PROBLEM TO WORK ON: Please, starting at the line that contains "Guillotines.nl (58, 686)", reproduce every line exactly until the records run out, skipping all pictures.

INPUT DATA:
-- Opening Marker --
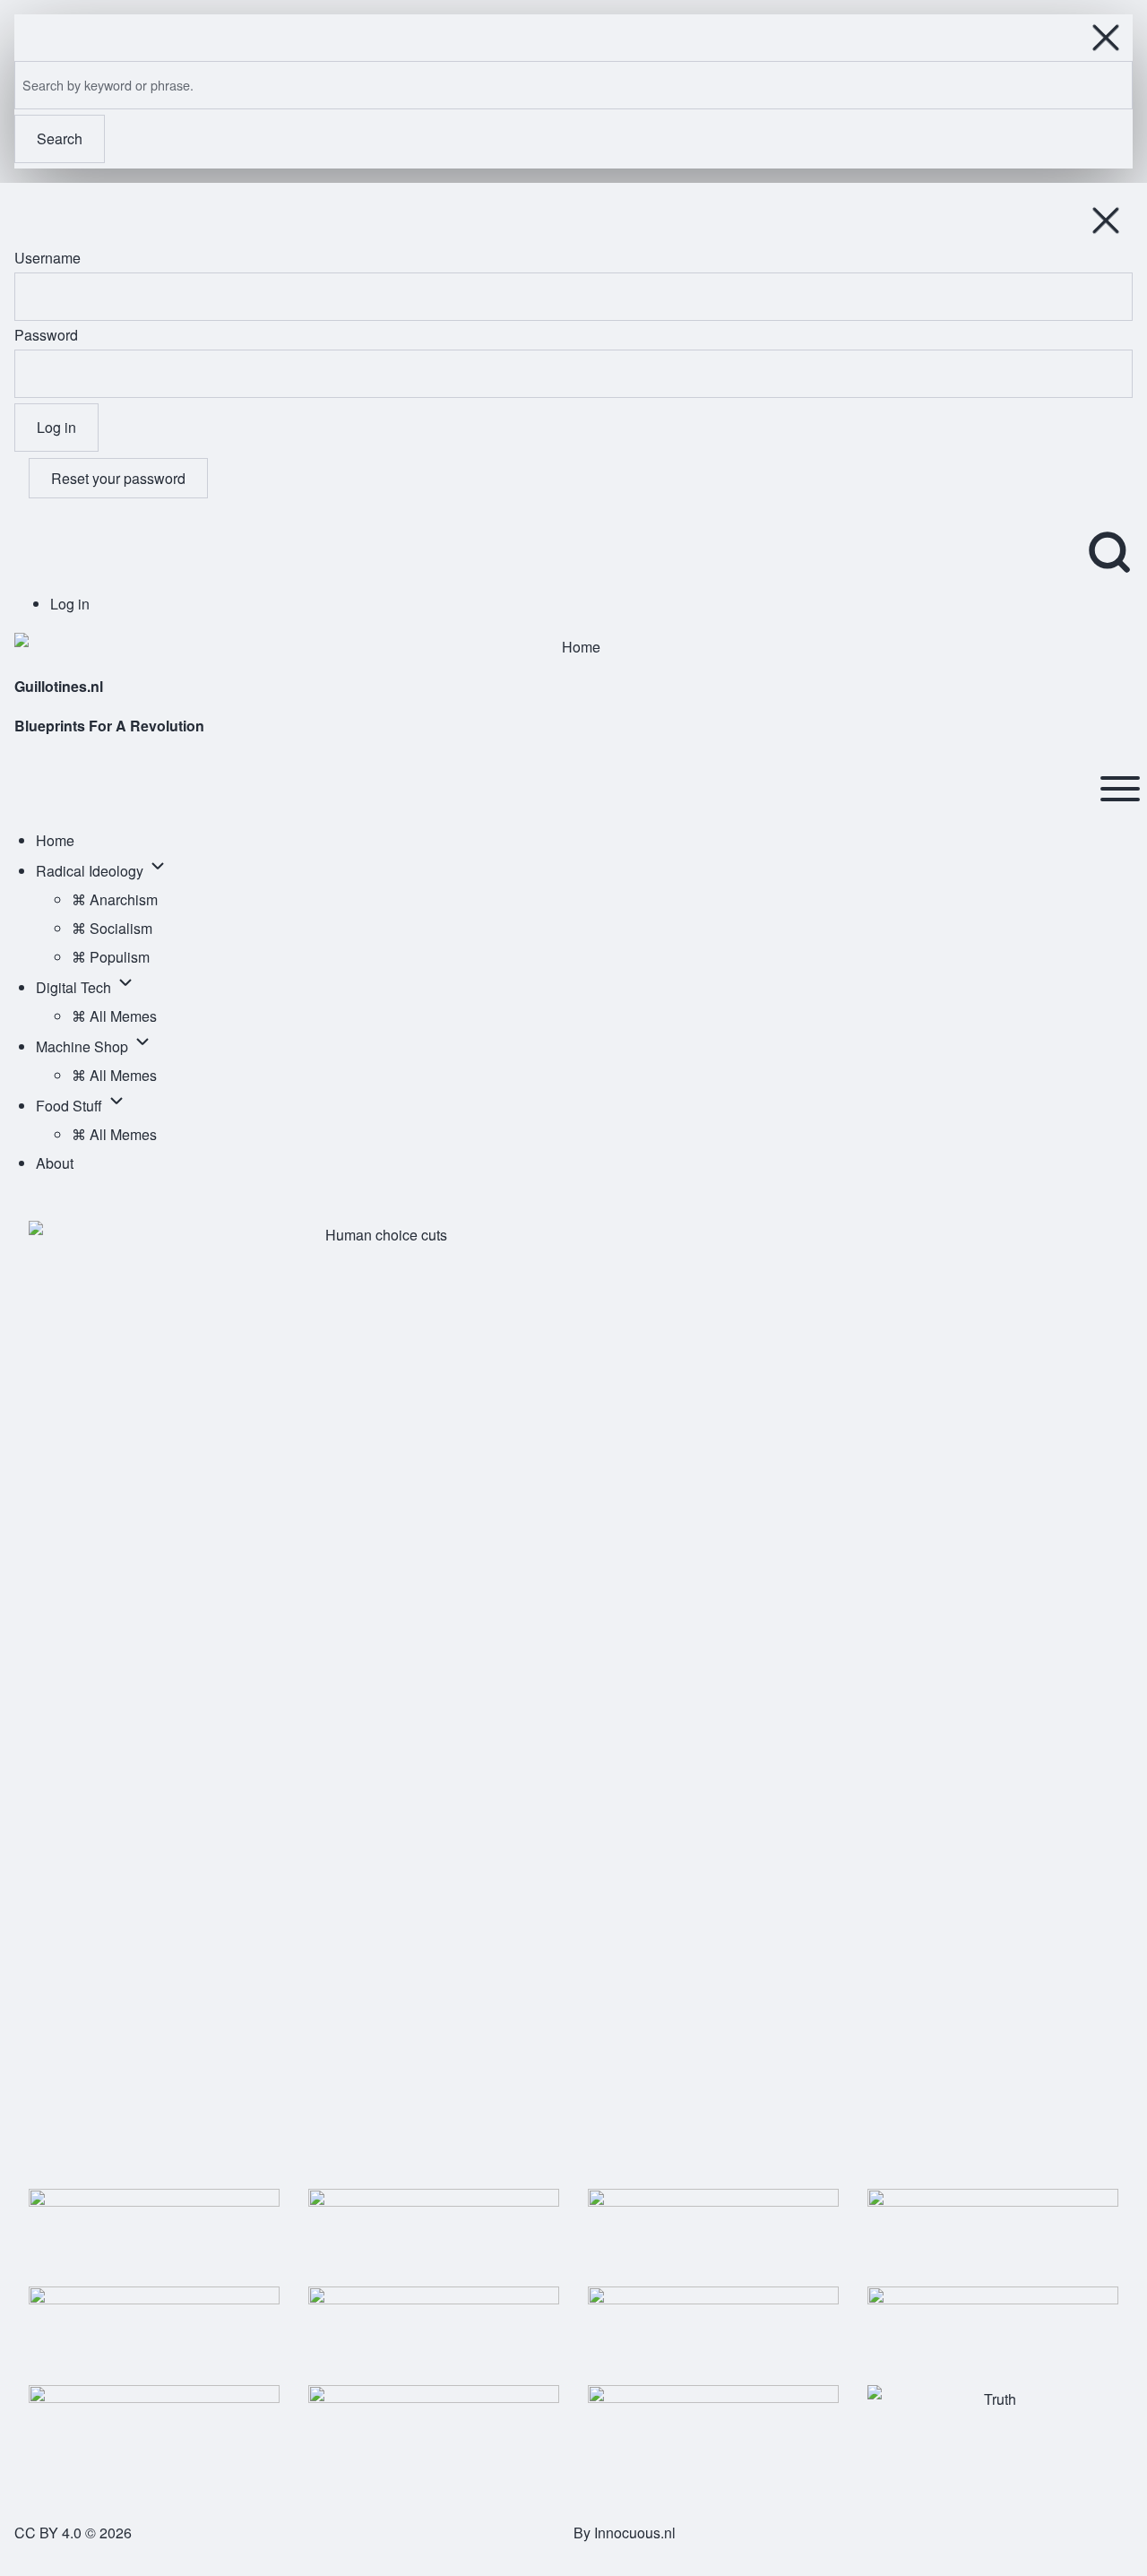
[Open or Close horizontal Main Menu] (1120, 788)
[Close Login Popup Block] (1106, 220)
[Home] (573, 647)
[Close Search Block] (1106, 37)
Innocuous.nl (635, 2532)
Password (46, 334)
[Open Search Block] (1109, 552)
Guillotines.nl (58, 686)
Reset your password (118, 478)
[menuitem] (70, 603)
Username (47, 257)
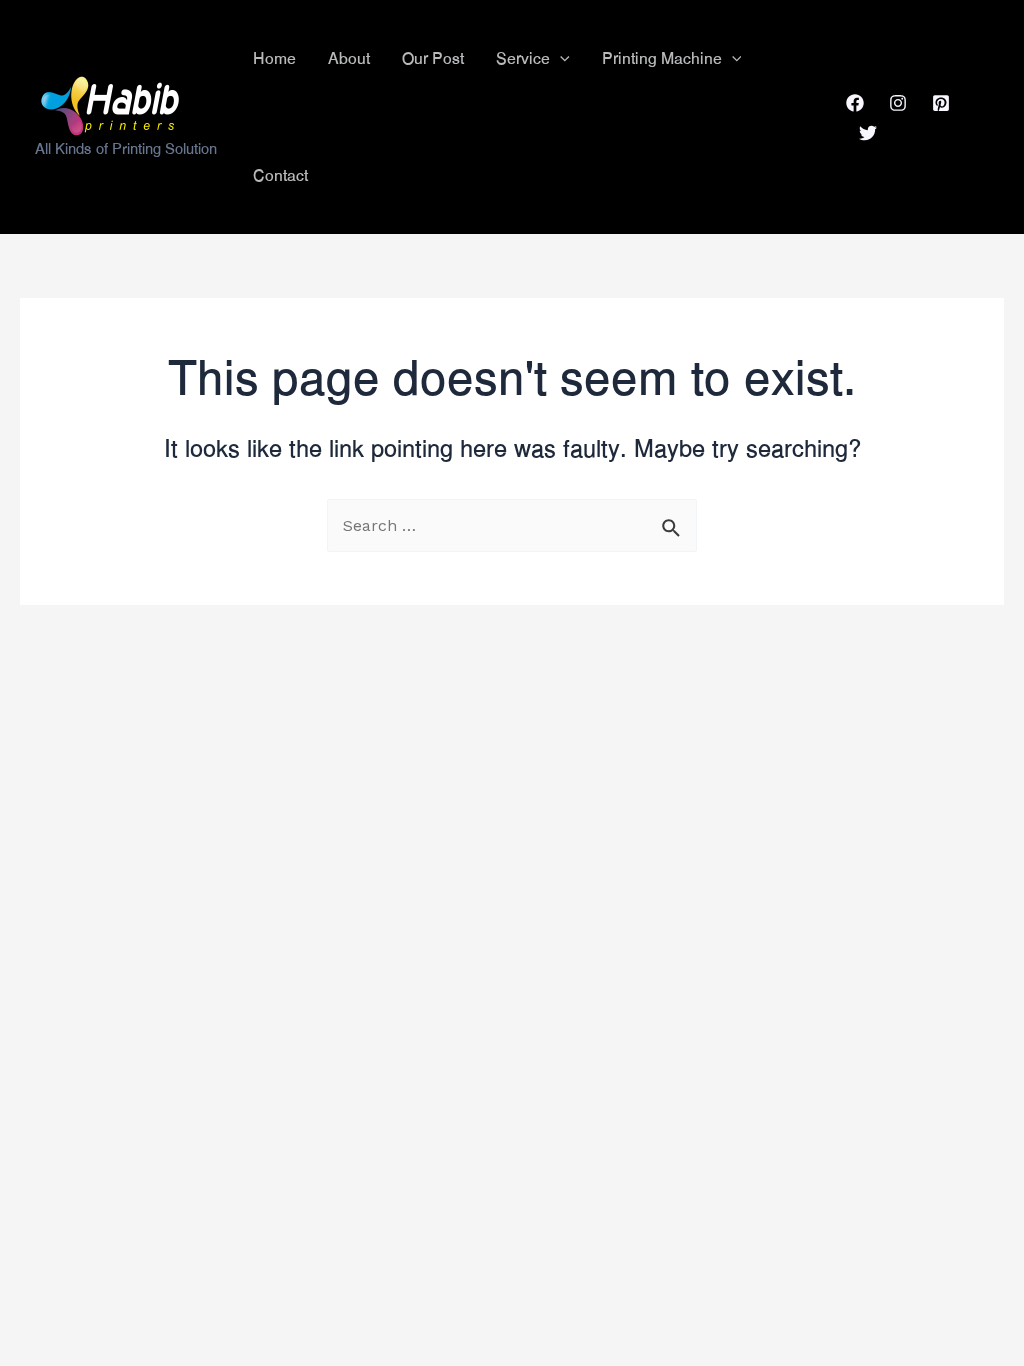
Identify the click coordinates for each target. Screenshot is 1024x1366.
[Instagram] (898, 103)
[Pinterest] (941, 103)
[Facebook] (855, 103)
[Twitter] (868, 133)
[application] (560, 58)
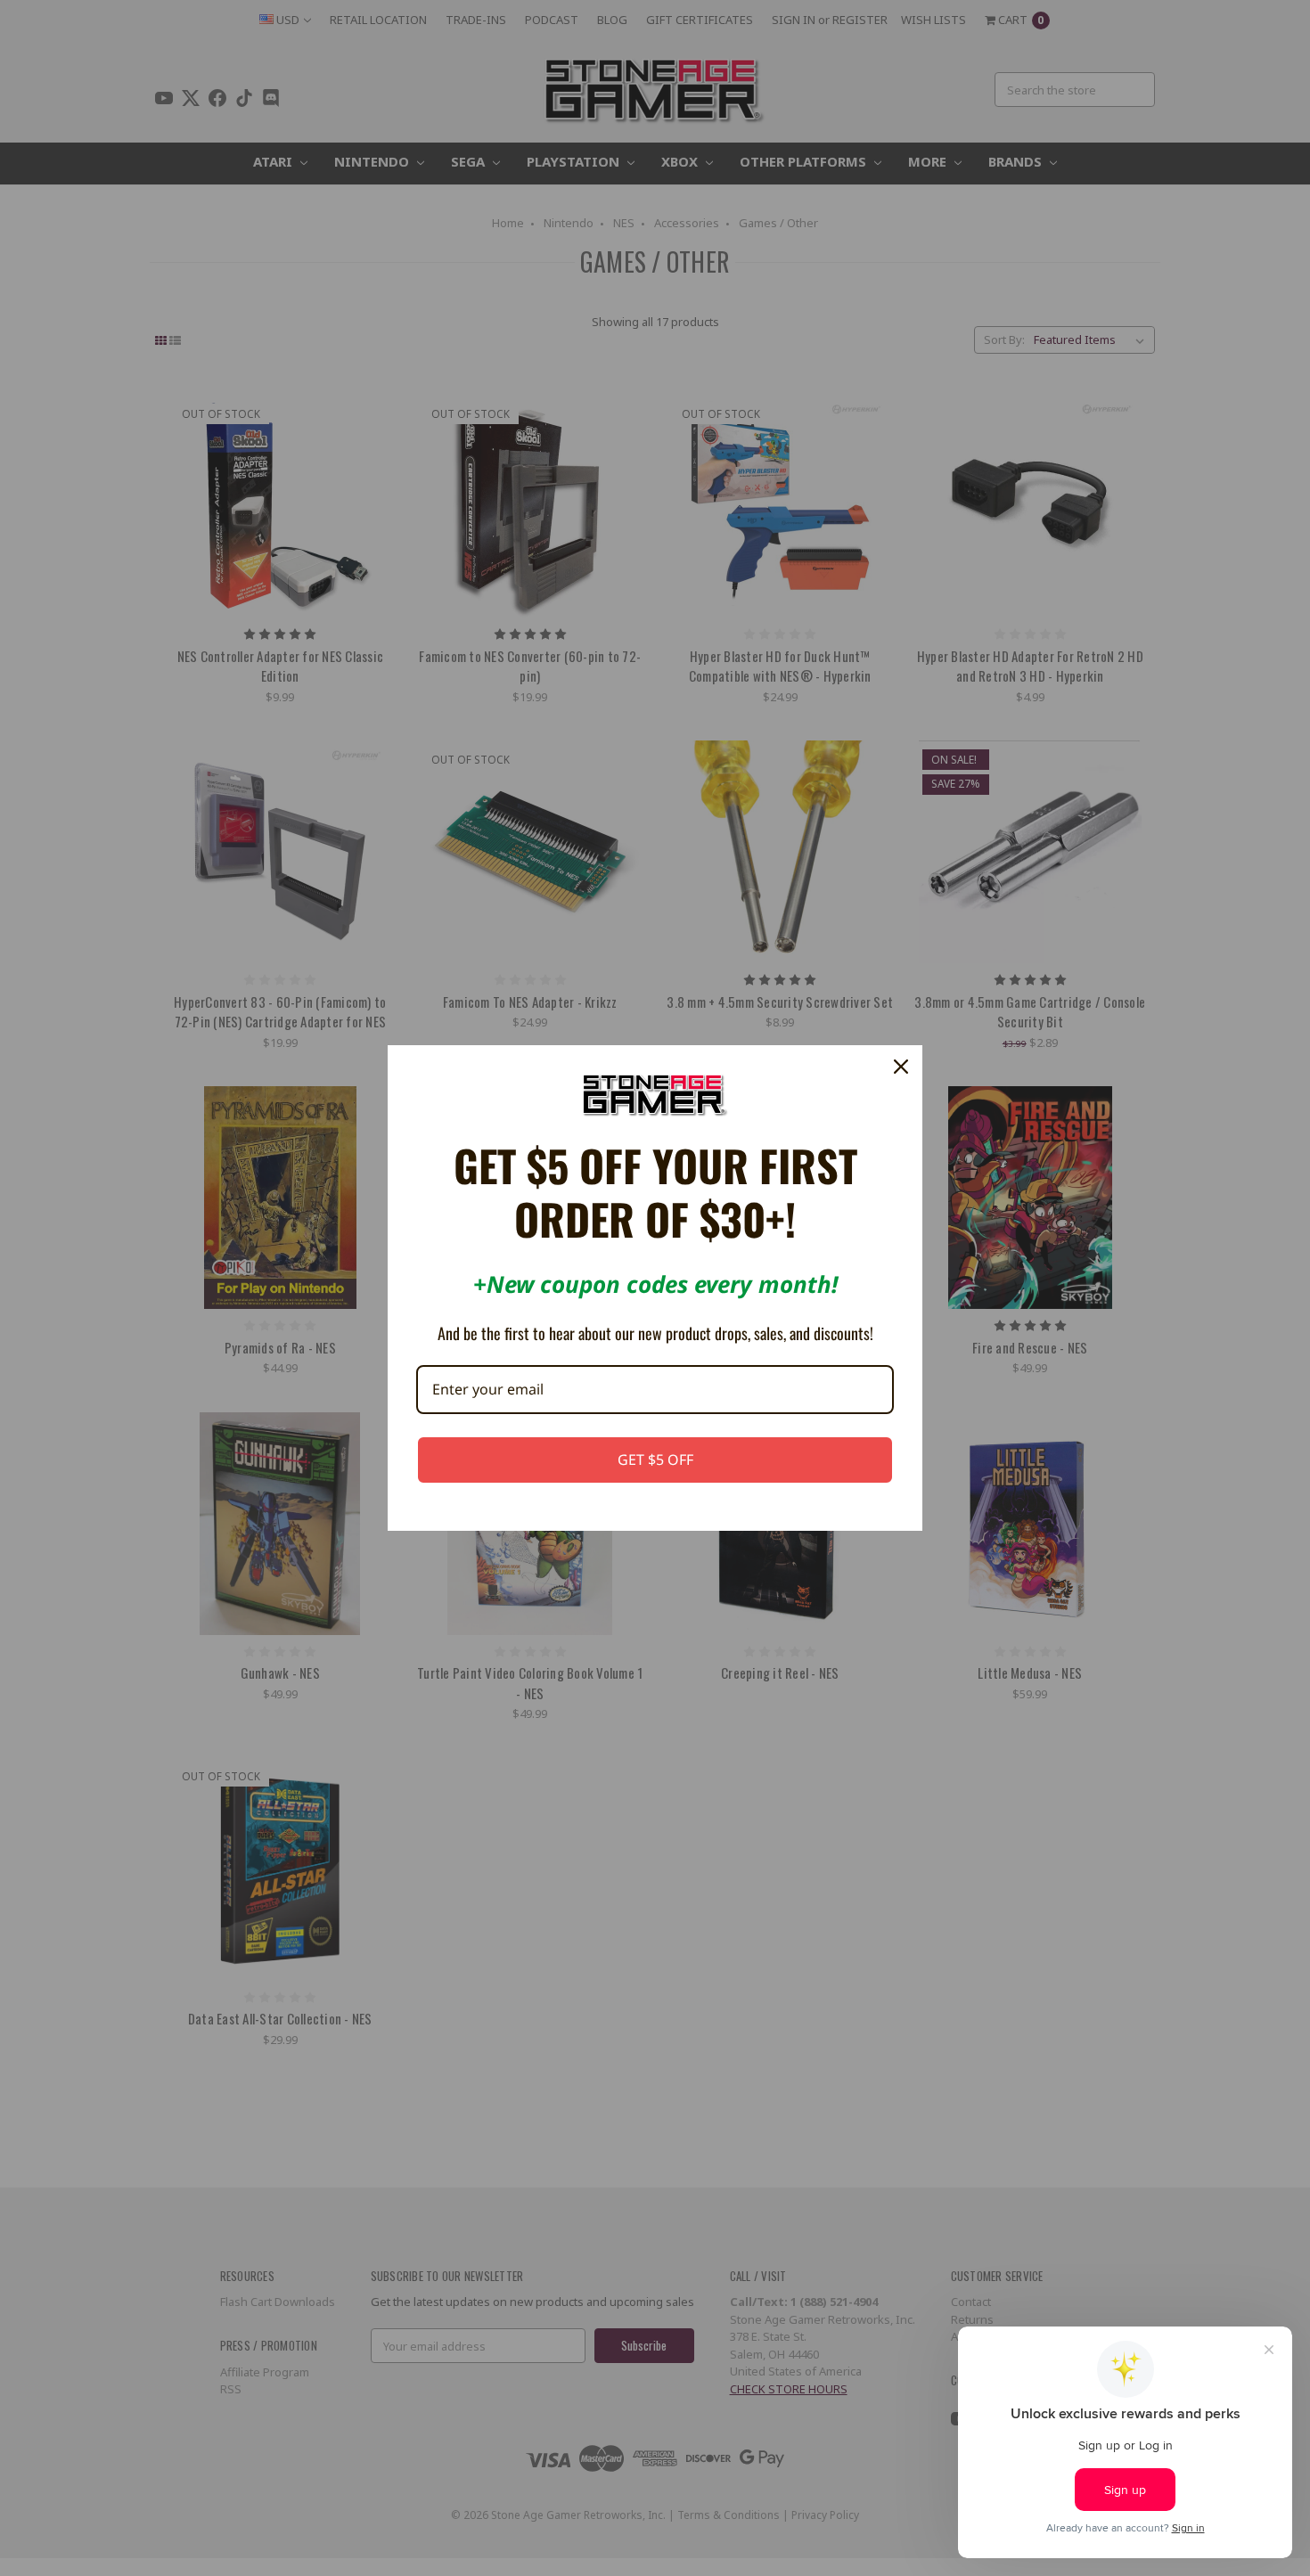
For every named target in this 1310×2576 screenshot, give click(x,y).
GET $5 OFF (655, 1459)
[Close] (901, 1066)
-- Closing Marker --
RESULT:
Guillotines.nl (58, 686)
Reset your password (118, 478)
[menuitem] (70, 603)
Username (47, 257)
Identify the click coordinates for each target. Screenshot is 1024x1366.
[Instagram] (898, 103)
[Pinterest] (941, 103)
[Facebook] (855, 103)
[Twitter] (868, 133)
[application] (560, 58)
For every named target in this 1310×2576 screenshot, give click(x,y).
GET $5 OFF (655, 1459)
[Close] (901, 1066)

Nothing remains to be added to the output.